** GIVEN EXERCISE **
Lay out the items below as a numbered list, from the first line up to and including the line with "tap(720, 403)", leaving out blank lines.

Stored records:
※

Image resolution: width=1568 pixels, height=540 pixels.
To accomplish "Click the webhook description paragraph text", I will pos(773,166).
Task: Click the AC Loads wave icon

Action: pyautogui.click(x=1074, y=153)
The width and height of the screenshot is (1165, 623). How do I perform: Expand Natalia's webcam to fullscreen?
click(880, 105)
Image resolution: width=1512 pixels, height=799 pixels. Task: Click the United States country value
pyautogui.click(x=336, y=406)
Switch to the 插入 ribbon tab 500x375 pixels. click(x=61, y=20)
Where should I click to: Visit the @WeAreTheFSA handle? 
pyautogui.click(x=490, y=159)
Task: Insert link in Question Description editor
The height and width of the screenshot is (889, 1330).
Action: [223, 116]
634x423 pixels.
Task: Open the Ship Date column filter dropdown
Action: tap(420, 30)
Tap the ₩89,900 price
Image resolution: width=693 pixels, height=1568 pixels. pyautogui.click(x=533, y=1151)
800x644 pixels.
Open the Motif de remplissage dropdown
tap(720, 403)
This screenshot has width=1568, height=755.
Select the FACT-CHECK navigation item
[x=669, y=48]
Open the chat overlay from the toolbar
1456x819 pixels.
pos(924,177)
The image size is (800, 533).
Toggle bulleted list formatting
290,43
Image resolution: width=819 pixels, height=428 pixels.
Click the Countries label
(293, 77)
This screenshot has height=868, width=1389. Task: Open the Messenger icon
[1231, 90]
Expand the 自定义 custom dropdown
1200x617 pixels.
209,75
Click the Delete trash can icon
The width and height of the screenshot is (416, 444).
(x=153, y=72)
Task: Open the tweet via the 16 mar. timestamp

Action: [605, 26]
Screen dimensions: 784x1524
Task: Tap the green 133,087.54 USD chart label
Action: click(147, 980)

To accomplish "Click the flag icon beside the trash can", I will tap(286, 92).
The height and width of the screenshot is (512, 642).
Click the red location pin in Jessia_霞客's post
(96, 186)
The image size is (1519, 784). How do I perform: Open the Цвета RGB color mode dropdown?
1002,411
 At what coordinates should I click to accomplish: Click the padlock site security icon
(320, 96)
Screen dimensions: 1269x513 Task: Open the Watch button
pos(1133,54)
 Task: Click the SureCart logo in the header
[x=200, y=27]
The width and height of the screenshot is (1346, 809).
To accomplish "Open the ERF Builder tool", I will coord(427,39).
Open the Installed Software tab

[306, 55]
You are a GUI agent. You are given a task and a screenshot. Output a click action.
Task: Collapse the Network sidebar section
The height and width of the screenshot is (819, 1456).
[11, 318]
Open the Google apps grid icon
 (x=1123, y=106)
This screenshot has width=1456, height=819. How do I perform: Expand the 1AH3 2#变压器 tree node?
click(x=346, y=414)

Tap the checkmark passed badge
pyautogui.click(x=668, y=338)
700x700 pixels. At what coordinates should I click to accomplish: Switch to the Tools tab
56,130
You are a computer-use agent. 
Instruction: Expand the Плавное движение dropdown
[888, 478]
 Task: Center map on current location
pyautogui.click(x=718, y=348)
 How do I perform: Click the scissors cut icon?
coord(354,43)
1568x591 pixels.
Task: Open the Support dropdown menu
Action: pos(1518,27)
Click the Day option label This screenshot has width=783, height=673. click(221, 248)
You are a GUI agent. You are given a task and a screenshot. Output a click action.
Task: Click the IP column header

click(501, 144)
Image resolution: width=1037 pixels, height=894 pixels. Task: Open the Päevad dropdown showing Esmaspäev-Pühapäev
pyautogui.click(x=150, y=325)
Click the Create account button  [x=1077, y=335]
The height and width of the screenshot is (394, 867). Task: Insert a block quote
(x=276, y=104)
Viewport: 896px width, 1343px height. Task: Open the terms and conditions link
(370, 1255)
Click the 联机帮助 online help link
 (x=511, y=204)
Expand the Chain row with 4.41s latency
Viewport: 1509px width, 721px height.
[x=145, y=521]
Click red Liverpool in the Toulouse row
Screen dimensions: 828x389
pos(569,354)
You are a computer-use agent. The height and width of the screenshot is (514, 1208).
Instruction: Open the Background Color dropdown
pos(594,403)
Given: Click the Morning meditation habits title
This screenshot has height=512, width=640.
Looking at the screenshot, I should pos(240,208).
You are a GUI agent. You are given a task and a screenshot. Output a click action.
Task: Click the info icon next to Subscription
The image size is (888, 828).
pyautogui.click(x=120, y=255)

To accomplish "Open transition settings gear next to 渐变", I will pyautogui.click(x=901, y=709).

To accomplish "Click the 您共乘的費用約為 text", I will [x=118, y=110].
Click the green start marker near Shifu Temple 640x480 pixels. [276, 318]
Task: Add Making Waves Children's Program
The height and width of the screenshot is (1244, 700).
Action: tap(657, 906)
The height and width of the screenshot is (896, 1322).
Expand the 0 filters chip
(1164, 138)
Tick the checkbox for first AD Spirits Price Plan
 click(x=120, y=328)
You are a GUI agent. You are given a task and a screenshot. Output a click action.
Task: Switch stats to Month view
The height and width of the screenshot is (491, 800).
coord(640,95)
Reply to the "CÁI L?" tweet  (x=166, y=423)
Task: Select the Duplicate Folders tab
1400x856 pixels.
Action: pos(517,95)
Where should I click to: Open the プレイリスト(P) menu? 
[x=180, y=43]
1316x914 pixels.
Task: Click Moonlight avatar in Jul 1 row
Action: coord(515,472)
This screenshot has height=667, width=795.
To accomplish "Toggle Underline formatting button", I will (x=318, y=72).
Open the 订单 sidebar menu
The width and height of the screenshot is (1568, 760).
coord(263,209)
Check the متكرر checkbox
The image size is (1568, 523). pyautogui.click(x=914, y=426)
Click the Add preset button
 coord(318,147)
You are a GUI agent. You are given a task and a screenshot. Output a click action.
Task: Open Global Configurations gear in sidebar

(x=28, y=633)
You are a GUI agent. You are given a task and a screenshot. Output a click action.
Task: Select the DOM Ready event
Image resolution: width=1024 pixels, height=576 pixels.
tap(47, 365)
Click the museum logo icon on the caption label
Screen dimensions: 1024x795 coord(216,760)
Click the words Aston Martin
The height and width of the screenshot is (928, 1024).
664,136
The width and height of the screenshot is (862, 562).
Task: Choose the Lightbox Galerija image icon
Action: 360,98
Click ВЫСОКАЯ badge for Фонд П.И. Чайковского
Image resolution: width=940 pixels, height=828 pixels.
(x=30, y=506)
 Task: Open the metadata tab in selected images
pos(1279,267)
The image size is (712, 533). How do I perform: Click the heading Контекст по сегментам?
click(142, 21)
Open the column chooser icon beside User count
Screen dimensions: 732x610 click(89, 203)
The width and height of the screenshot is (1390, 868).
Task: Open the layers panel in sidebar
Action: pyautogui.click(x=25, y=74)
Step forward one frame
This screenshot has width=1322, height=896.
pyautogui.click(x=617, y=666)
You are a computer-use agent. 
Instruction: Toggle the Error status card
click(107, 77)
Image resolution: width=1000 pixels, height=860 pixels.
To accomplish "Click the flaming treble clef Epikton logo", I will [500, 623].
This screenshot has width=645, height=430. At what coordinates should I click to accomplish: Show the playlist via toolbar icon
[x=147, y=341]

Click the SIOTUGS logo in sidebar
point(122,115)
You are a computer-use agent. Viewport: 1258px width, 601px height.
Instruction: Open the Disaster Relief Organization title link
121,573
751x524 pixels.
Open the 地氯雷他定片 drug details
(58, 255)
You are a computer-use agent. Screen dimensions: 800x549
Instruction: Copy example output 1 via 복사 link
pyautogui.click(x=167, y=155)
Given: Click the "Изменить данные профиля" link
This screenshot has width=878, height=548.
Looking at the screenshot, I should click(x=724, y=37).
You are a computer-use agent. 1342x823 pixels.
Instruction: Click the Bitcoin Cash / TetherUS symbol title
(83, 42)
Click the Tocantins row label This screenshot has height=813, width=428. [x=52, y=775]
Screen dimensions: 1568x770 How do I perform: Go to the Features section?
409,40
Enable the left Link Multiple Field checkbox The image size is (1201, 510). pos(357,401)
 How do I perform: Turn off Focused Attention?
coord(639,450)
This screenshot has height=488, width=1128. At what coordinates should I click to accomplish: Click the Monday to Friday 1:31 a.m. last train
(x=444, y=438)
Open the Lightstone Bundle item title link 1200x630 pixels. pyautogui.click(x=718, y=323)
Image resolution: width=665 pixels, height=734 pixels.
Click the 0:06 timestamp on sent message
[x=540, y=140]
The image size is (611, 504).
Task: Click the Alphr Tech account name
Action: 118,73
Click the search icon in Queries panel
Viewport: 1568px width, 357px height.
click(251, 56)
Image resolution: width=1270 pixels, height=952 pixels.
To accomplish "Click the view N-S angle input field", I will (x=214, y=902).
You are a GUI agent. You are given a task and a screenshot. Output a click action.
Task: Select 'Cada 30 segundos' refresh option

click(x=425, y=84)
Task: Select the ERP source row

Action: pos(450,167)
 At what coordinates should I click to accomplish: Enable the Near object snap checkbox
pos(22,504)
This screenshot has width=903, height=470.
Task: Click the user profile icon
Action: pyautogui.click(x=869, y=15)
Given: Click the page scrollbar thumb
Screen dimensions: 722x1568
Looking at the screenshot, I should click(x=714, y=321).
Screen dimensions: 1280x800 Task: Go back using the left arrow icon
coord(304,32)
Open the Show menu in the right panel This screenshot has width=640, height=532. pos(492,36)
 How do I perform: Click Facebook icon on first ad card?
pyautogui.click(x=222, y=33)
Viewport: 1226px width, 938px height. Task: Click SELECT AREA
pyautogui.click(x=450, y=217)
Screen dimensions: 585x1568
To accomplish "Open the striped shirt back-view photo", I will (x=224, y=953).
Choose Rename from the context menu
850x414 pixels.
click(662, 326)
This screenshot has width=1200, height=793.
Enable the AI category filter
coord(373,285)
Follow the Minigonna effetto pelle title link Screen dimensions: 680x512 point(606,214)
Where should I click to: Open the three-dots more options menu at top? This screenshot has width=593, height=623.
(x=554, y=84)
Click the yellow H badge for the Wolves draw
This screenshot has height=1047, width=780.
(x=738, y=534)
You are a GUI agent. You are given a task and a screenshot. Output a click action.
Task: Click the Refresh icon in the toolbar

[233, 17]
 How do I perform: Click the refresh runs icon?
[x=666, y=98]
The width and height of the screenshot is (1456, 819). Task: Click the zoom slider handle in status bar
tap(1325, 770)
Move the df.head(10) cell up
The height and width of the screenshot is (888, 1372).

※

** TASK OUTPUT **
1. Image resolution: width=1568 pixels, height=540 pixels.
2. To accomplish "Click the webhook description paragraph text", I will pos(773,166).
3. Task: Click the AC Loads wave icon
4. Action: pyautogui.click(x=1074, y=153)
5. The width and height of the screenshot is (1165, 623). How do I perform: Expand Natalia's webcam to fullscreen?
6. click(880, 105)
7. Image resolution: width=1512 pixels, height=799 pixels. Task: Click the United States country value
8. pyautogui.click(x=336, y=406)
9. Switch to the 插入 ribbon tab 500x375 pixels. click(x=61, y=20)
10. Where should I click to: Visit the @WeAreTheFSA handle? 
11. pyautogui.click(x=490, y=159)
12. Task: Insert link in Question Description editor
13. The height and width of the screenshot is (889, 1330).
14. Action: [223, 116]
15. 634x423 pixels.
16. Task: Open the Ship Date column filter dropdown
17. Action: tap(420, 30)
18. Tap the ₩89,900 price
19. Image resolution: width=693 pixels, height=1568 pixels. pyautogui.click(x=533, y=1151)
20. 800x644 pixels.
21. Open the Motif de remplissage dropdown
22. tap(720, 403)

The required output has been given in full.